Charlie Daniels Recalls How Hall of Fame Execs Surprised Him With Induction News
On Oct. 16, Charlie Daniels will join Randy Travis and Fred Foster in becoming the newest inductees into the Country Music Hall of Fame. The 79-year-old, already a member of the Grand Ole Opry and the Musicians Hall of Fame, says that becoming part of the prestigious organization is his biggest dream come true.
"The best way I know to explain it to you is, I’ve been trying to write a biography for 20 years, 25 years, something like that. And one of the things that kept me from finishing it is, I could never find -- I don’t want to call it a stopping place, because my career will go on after this -- but I could never find a pausing place; I could never find a place to kind of tie it all together. And this will do it," Daniels recently told The Boot. "The night they hang my medallion around my neck, that’s where my book will end.
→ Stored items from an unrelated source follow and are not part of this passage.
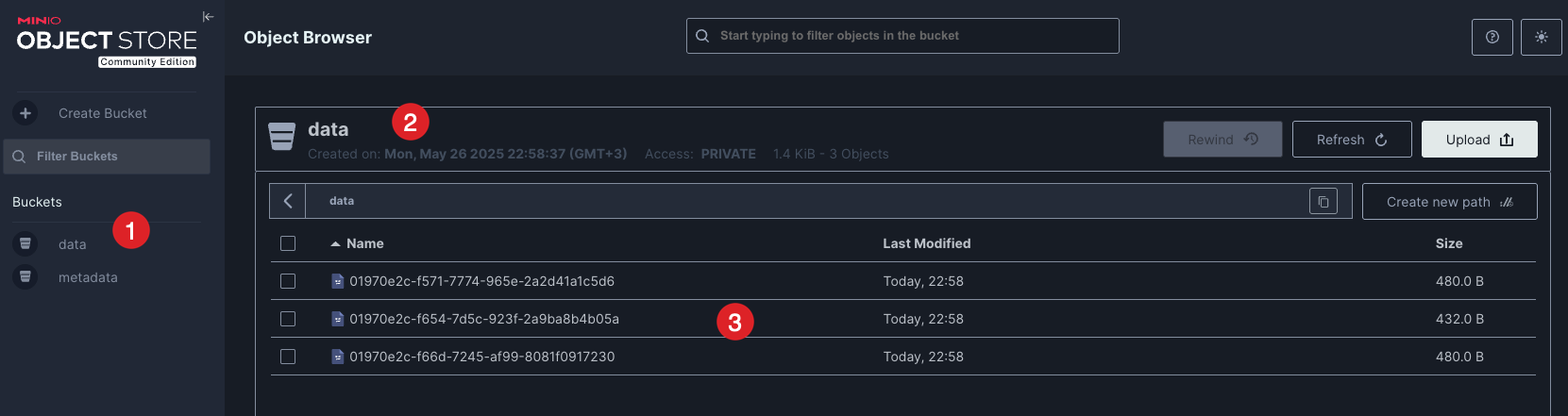The image size is (1568, 416).
Task: Open the metadata bucket
Action: (88, 277)
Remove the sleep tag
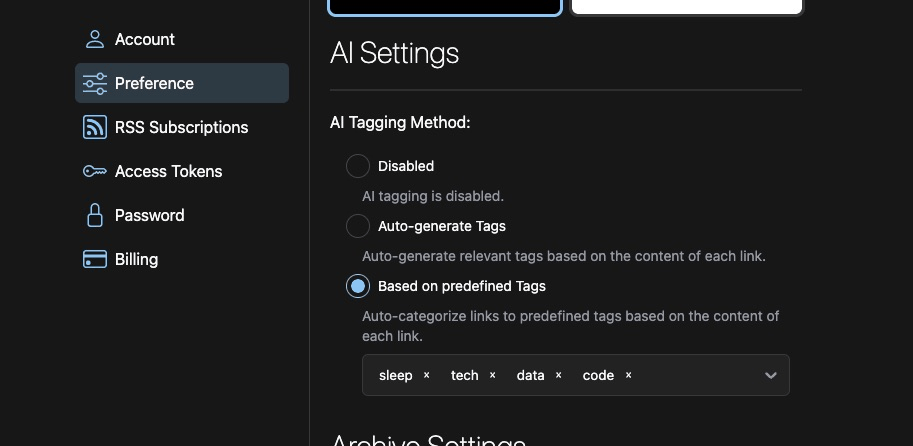Screen dimensions: 913x446 [427, 375]
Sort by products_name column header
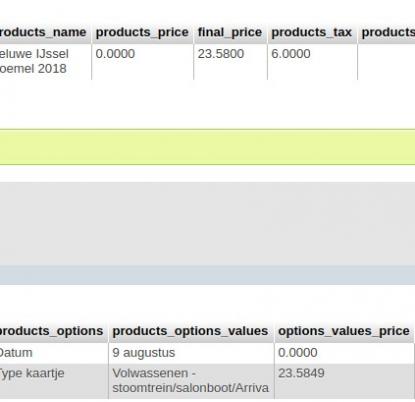This screenshot has width=415, height=402. 45,33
I finally have a stopping place that I can work toward now, and I can lead up to that."
Although Daniels always hoped that he would earn a spot in the Country Music Hall of Fame while he was still alive, he was completely surprised when he first found out about the honor. The country icon recalls that he was told the Country Music Association needed a photo of him and, while on his way to a memorial service at BMI with his wife, begrudgingly stopped by the CMA office to oblige the request.
"I should have known something right then, but I didn’t," Daniels remembers with a laugh, adding that he was complaining about not being able to wear his trademark hat for the photo op. "So we walked in, and they had a cameraman, they had a place that looked like it was set up to do a picture. We’re standing around a few minutes, and when [CMA CEO] Sarah [Trahern] came down, she said, ‘I know you thought you were here to take a picture, but you’re not. You’re actually being inducted into the Country Music Hall of Fame.’
"I literally fell against my wife," Daniels continues. "My first thought was, ‘Did she really say what I thought she said? Am I mistaking what she’s saying? Did she tell me that, or am I just imagining she said that?' And then when it really turned out that it actually happened, and I confirmed it, I don’t really know what my thoughts were. It was kind of surreal, to be honest -- like going to the North Pole and seeing Santa Claus, that kind of feeling."
Of all of his accolades, Daniels says that being inducted into the Country Music Hall of Fame is the most notable honor he will ever receive.
"This is one you don’t have any control over," he explains. "If you want to cut hit records, if you keep getting good songs and making good records, you’ve got a good shot at doing that. Even getting on the Grand Ole Opry, people can go talk to Pete Fisher and Steve Buchanan and sing your praises and tell them how good you are and say they think you should be a part of the show, or some of the people on there can go to bat for you.
"But here, you have nobody to talk to, because the voting membership is kept secret, and it rotates," he adds. "You have no control over this. It either happens or it doesn’t happen. A lot of people are dead and gone, so the fact that it happened to me while I was still breathing is pretty special."
In addition to Daniels' upcoming Hall of Fame induction, he is the subject of a special exhibit, Charlie Daniels: Million Mile Reflections, that is now open at the Country Music Hall of Fame and Museum. More information about the exhibit can be found on the museum’s website.